■ Set problem: From the interview with Charles Fefferman below, copy out word for word the passage starting with "The Daily Princetonian: First" and going on through "won this award?".
-- Start Given passage --
The Daily Princetonian sat down with University mathematics professor Charles Fefferman GS ’69 to discuss his work and career. Fefferman was recently jointly awarded the 2017 Wolf Prize in Mathematics with Stanford mathematics professor Richard Schoen for his work in numerous fields such as complex variables, partial differential equations, and subelliptic problems, as well as his contributions to the Navier Stokes equation and Euler Equation, according to the Wolf Foundation’s press release. Fefferman was also awarded the Fields Medal in 1978 for his work on convergence and divergence.
The Daily Princetonian: First of all, Professor, congratulations on winning the Wolf Prize. Can you describe your reaction when you found out that you had won this award?
Charles Fefferman: My first reaction, since we live in interesting times, was one of suspicion. I wanted to make sure that it wasn’t a hoax. I was checking my email. There was an obvious spam, you know, “You’ve won a million dollars and please enter your bank account number,” something like that. I deleted that, and the next email was, “I need to speak to you urgently, please call me at this number in Israel from the Wolf Foundation.” I thought there were two possibilities: either it’s real or it’s a hoax, and so in fact I did call the number and the CEO of the Wolf Foundation very, very nicely told me congratulations and so I said, “Well, that’s great, but how do I know this is genuine?” She was very cool, I said, “How do I check?” and she said, “You don’t have to do a thing, it’ll be public in 24 hours.” And so, indeed, I didn’t do a thing and it was public in 24 hours, and lo and behold, it was genuine. I’m very, very happy and deeply honored. It’s a nice beginning to 2017.
-- End Given passage --
-- Start Material supplied --
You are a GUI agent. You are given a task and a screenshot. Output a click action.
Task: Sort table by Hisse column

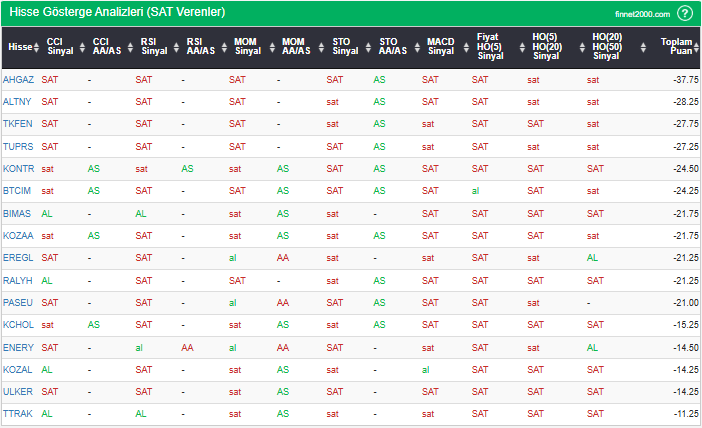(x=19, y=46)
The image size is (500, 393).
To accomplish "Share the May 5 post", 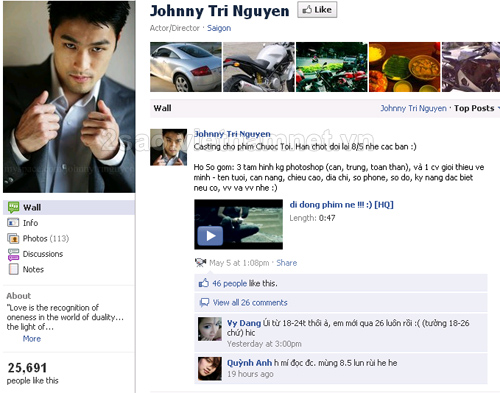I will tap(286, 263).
-- End Material supplied --
■ Full output:
The Daily Princetonian: First of all, Professor, congratulations on winning the Wolf Prize. Can you describe your reaction when you found out that you had won this award?